■ Requirement
Please give back word for word the lines of the material below between the line containing "Task: Sort orders by the Прибыль column" and the line containing "Given: Click the", inclusive.

■ Task inputs
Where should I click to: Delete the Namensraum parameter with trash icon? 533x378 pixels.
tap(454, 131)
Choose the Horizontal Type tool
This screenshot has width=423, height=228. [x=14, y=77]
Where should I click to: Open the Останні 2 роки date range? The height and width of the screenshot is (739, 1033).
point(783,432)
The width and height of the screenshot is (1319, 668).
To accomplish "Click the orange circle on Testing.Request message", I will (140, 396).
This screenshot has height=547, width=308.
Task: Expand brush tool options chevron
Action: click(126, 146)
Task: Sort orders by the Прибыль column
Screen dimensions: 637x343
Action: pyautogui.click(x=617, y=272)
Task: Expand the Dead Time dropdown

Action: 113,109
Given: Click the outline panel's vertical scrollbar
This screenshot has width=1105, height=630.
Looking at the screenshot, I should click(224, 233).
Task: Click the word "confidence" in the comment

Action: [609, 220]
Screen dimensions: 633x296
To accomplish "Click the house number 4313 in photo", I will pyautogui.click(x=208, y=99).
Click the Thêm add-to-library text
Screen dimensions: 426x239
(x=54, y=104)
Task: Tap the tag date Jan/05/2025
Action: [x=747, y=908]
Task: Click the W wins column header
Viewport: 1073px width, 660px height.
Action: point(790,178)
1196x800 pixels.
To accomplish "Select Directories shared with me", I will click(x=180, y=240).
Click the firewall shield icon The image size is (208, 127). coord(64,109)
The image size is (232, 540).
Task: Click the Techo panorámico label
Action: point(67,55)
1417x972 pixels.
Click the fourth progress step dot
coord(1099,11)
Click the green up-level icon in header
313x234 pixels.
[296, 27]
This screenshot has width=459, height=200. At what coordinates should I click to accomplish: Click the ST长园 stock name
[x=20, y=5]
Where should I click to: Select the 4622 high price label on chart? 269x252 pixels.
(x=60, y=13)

■ Solution
Task: Sort orders by the Прибыль column
Screen dimensions: 637x343
Action: pyautogui.click(x=617, y=272)
Task: Expand the Dead Time dropdown

Action: 113,109
Given: Click the outline panel's vertical scrollbar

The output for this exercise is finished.